Non-perspective and multi-view cameras:
In (II) we show a cross-slit view created when the motion vectors of the linear masks do not intersect and the light source is moved between experiments. We demonstrate the distortion effects in (III). In (IV) we create a pushbroom-like view using the shadow from a single moving mask. Note the octopus in (V) appears illuminated by two light sources and each tentacle has two shadows.
Unwarping refractive distortions:
In (I) we show how the dual view of an object looking through refractive elements can be warp-free. This occurs when the light-source illuminates the object without being occluded by the refractive elements. In (II) we show an image of planar poster through two thick glass objects. (III) shows the dual view, which has undistorted, readable text.
Controlling intrinsic parameters of shadow cameras:
Since shadow cameras are virtual, we have control over the locations of the pixels in space. In (I) we show a dual view created by two linear masks moving with uniform motion at 90 degrees to each other. Varying the speed of these two perpendicular masks or adding a third linear mask that is not perpendicular to either of the two results in skewed and stretched images as seen in (II).
Qualitative evaluation using colocated light-source and camera:
In this example we show the primal and dual views for a plastic toy. Since the primal view is viewed perspectively and illuminated orthographic, the dual view is orthographic and appears illuminated by a near light-source. We then take a second, real orthographic view of the scene by colocating another camera with the light source, as shown in the ray diagram. This real image is qualitatively similar to our rendered image. Note that colocation does not create a reciprocal pair, which explains the illumination differences in the two images.
Shadow pushbroom camera for web-cam data:
At the top of the image we show time-lapse photographs of a cliff occluded by the shadow of an (unseen) neighboring mountain. The edge of the mountain can be detected, and we can create a new second, shadow-pushbroom view of the scene. This view is from the top of the (unseen) neighboring mountain: for example, the snow-fields on the left appear to be viewed from above, as compared to the original image.
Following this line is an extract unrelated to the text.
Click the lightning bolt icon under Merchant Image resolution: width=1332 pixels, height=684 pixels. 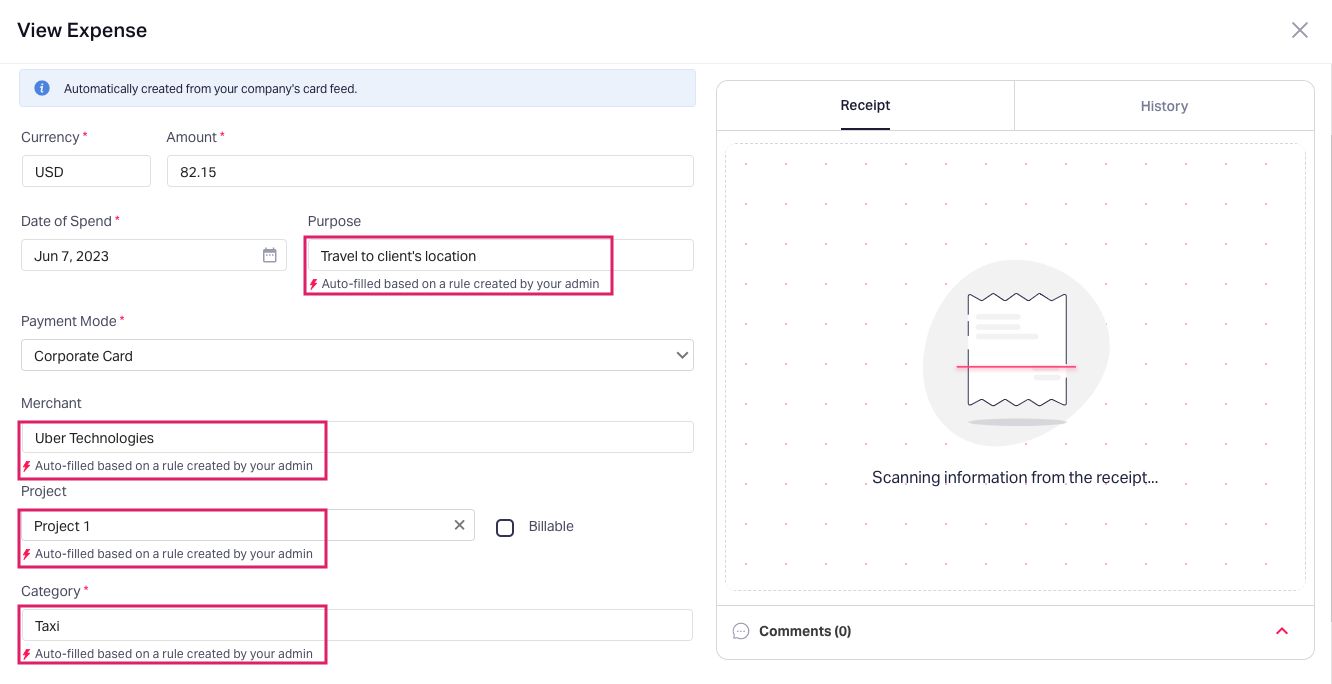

Capturing the light-field of a light-source:
We place the camera and a light-source on opposite sides of a translucent screen. The source creates a pattern on the screen, and we capture such illumination patterns for two screen positions. Correspondences between the two illumination patterns are obtained using the horizontal and vertical shadows of linear mask motion, without changing the positions of the light-source. Our light-source light-field capture method uses four 1D sweeps of the linear opaque mask, which differs from other approaches that use time-intensive 2D raster scans. Finally, we can render the light-source in any computer generated scene.